Дядя Леня, кроме всего, еще и столярничал, немного бондарничал, одним словом, при дереве жил и от него кормился. После войны три великановских мужика на его протезах ходили: двум он сразу угодил, а вот Турову почти каждый год делал по новой ноге и все не так.
— Да тебе хоть живую сделай — не угодишь! — отмахивался Петруха Карасев. — Я восьмой год на своей хожу, так мне и настоящей не надо. А ты все кобенишься.
— Раз неудачная вышла, — не смущаясь, говорил дядя Вася Туров. — Для тебя бы крепкая была — мне не подходит. Ты уж сделай, Петрович. Кто знает, сегодня жив, завтра — нет. Хоть на рыбалку походить, на охоту… А на этом куда? Жидковат этот-то…
Дядя Леня соглашался, делал новый протез, но и тот не подходил, и кто знает, сколько ему было сделано этих деревяшек? Ростом Туров был в сажень, все косяки в деревне лбом считал, и весом в полтораста килограммов. Дядя Леня выстругивал ему протезы соответственные, среднему мужику не то что ходить на нем, поднять-то тяжело. На деревяшки шла береза хорошая, витая, та, что годилась на приклады и топорища. Век ее не износишь.
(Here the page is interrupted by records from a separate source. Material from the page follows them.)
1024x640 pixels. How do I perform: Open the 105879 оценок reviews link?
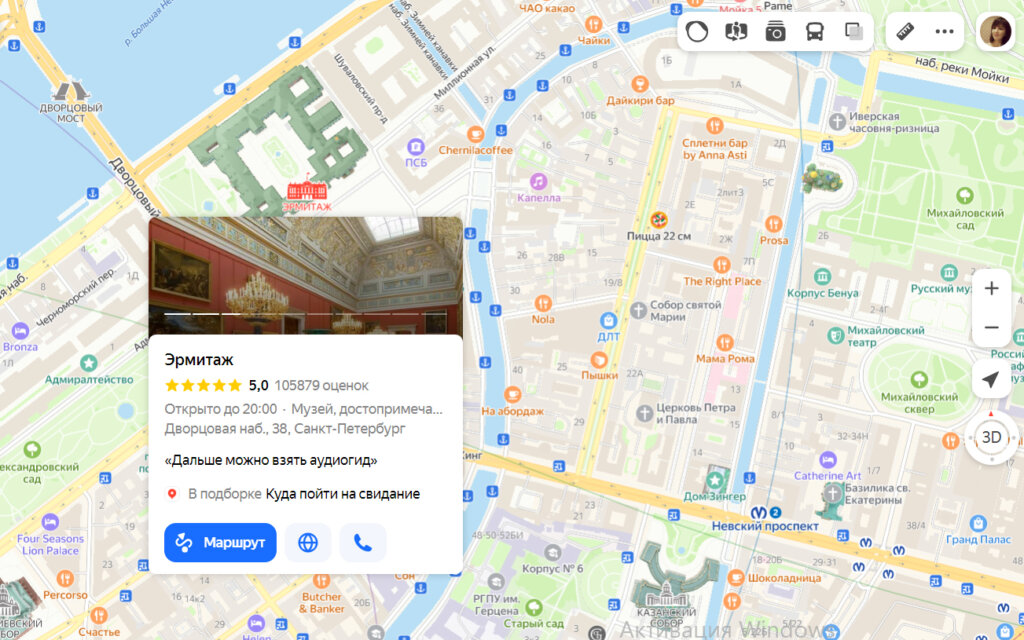(321, 385)
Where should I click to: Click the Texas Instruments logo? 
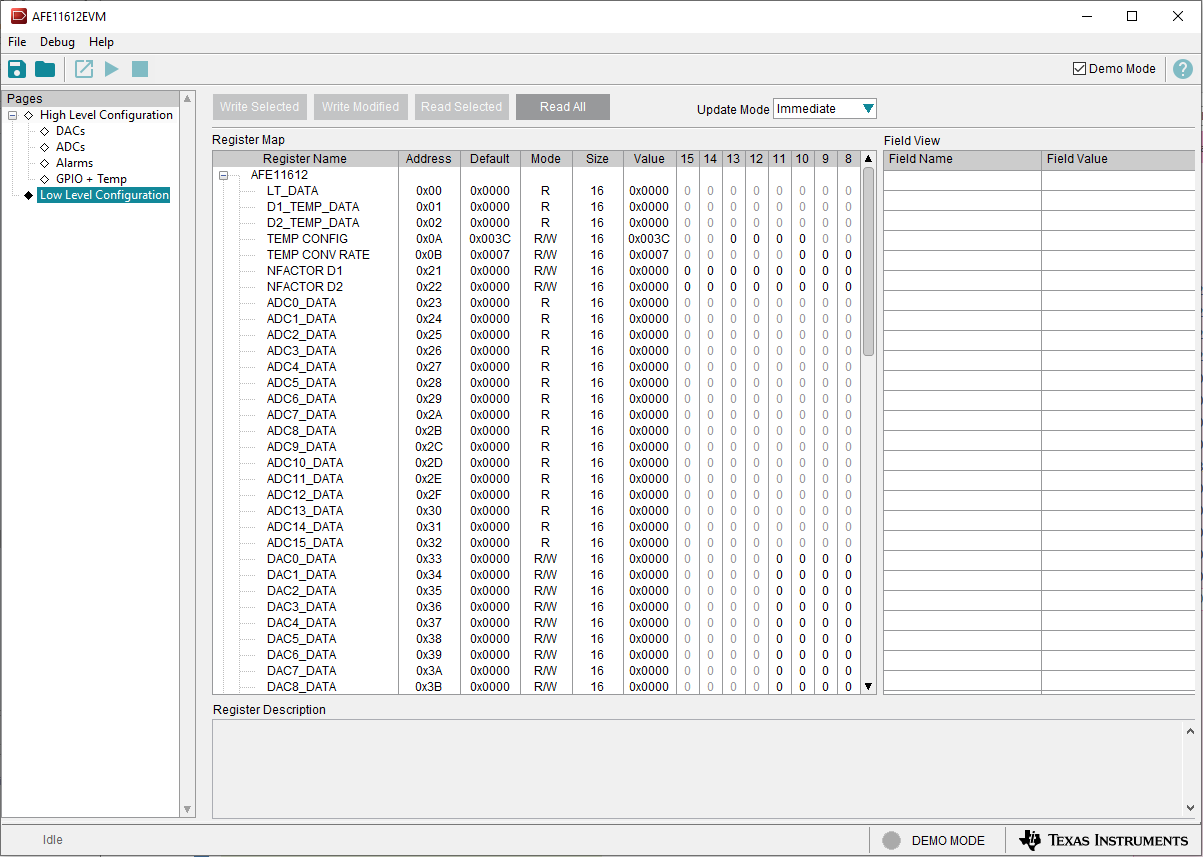coord(1103,840)
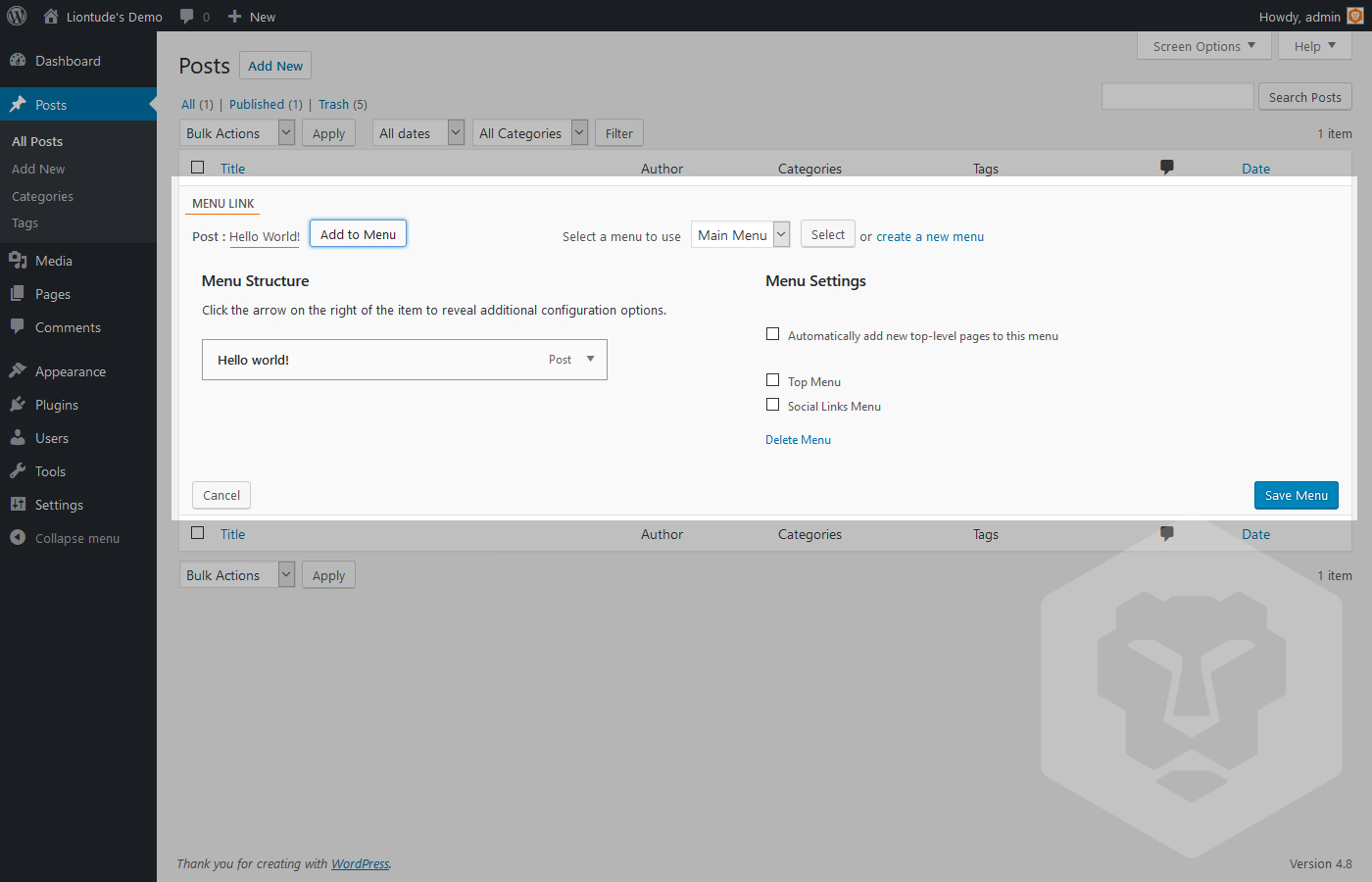Click the Search Posts input field
This screenshot has width=1372, height=882.
click(1178, 96)
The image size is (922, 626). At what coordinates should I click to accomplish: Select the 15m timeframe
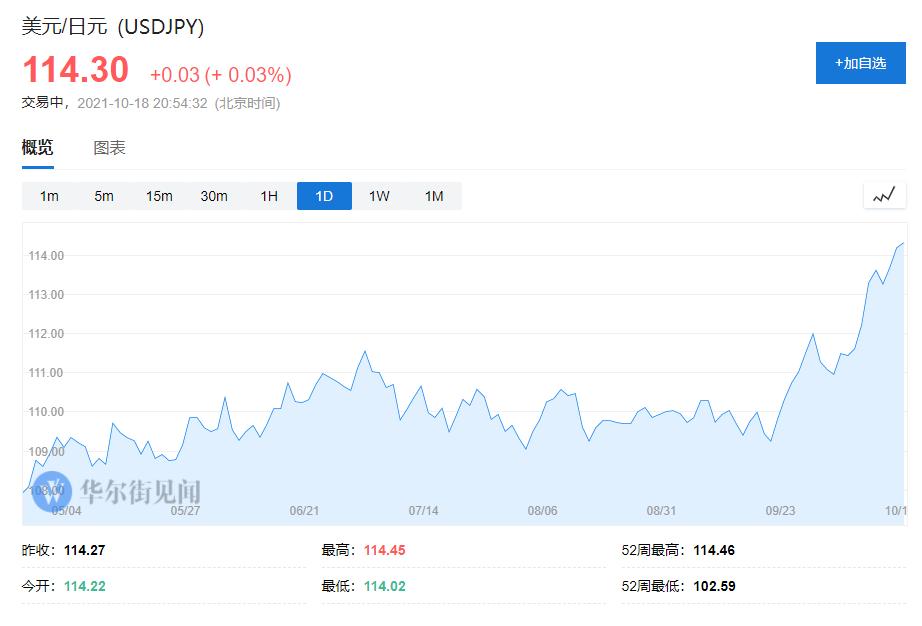(159, 196)
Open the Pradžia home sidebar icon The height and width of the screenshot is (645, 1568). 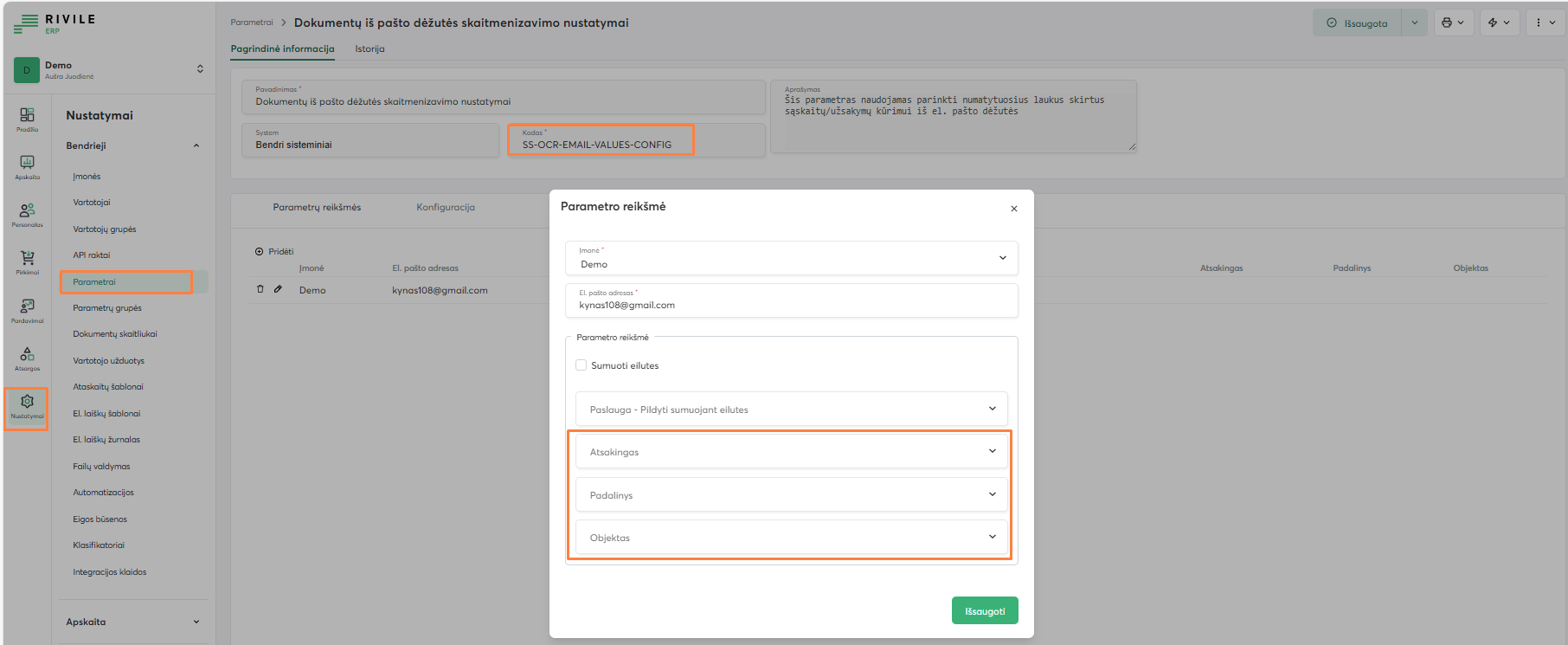click(27, 119)
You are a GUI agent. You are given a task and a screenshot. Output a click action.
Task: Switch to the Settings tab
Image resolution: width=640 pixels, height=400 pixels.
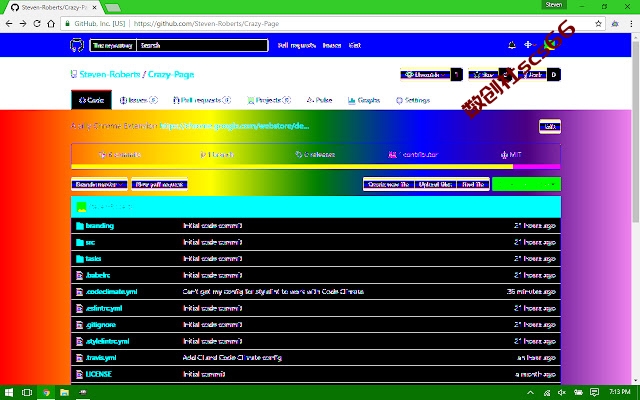[x=413, y=100]
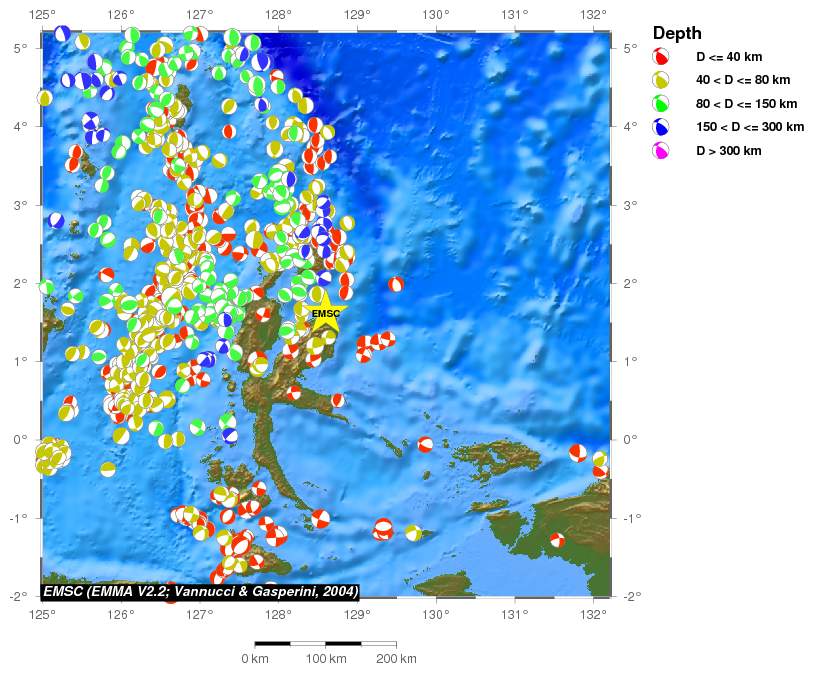Click the EMSC EMMA V2.2 citation text

[200, 591]
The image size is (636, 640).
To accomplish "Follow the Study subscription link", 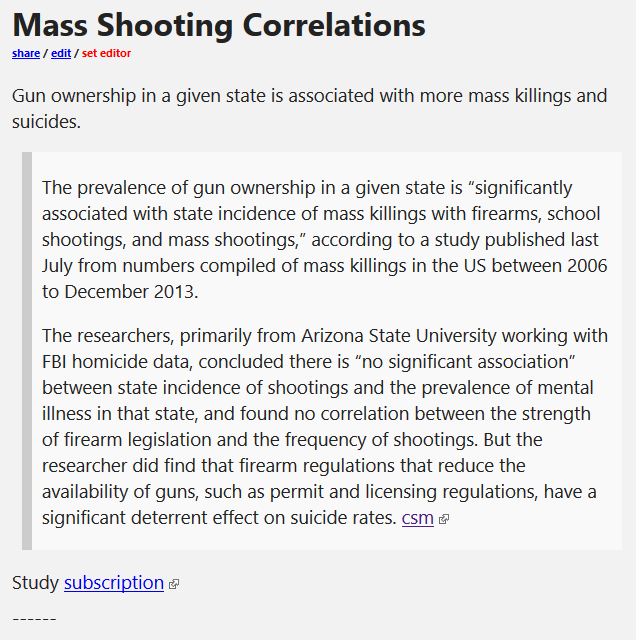I will click(114, 582).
Но дядя Вася Туров ходил на новой ноге месяц, другой, прислушивался к ней, присматривался, будто свекр к снохе, и браковал.
— Ты еще маленько потерпи, Василий, — уговаривал Турова Петруха Карасев. — Сказывают, нам скоро машины будут давать, бесплатные легковушки. Вот уж покатаемся, а? Как начальство раскатывать будем!
Об «инвалидках» в Великанах знали давно, и ждали, однако говорили, будто завод, что их выпускает, который год уже делает, делает и все никак сделать не может столько, чтоб всем хватило. Об «инвалидках» в Великанах мечтали, и это, пожалуй, были самые хорошие мечты на весеннем, цветущем берегу Рожохи. Да вот беда, разговоры о персональных легковушках всегда обрывал кто нибудь из стариков или совсем уж больных инвалидов.
— Вы все тут про машины да про деревянные ноги, — неожиданно вступал кто-нибудь из них. — Ты мне, Петрович, обещай, что гроб сделаешь. Хочу, чтоб строганый, да чтоб доски-то сухие были. Ты уж, Лень, заранее построгай да сушить положи. Как раз и готовы будут…
И никто из «инвалидной команды» не обрывал говорящего, никто не спорил, не обнадеживал зря, мол, что ты помирать собрался, поживи еще, рано про доски говорить тебе. Все помалкивали, вертели по очередной самокрутке и полной грудью вдыхали сладкий, чуть вяжущий дух цветущей черемухи. Каждый год кто-нибудь не доживал до весны, до первого теплого дня, когда великановские домочадцы выбирались на разряженный в белое, праздничный берег Рожохи.
Наверное, и мой отец, преодолев свои обиды на дядю Леню, попросил бы его когда-нибудь о сухих и строганых досках. Но не успел он. Однажды я привел его на берег, уложил на попону и подсунул под голову веник из цветущей черемухи. Тишина на реке была редкая, лишь в небе бесконечно звенел невидимый жаворонок. Отец как услышал его, так сразу замахал на меня рукой.
— Иди! Иди играй! А я полежу, мне так хорошо!
А сам привстал на локтях и слушает, тянется лицом в небо, тревожный и радостный одновременно.
Я убежал играть в лапту и заигрался. Мужики один по одному проснулись, закурили и окликнули моего отца, кто-то веник из-под головы потащил…
Когда я прибежал на берег, «инвалидная команда» сидела кружком возле него, спокойно сидела, строго. И беседовали негромко, даже как-то мечтательно, словно о машинах — «инвалидках». Дескать, хорошо помер, тихо, под белой черемухой. Дай бы бог каждому так.
Я плакал и сжимался от жалости. И сжимал в руках мячик, по-настоящему упругий резиновый мячик, в утешение мне отданный Колькой Смоляниным.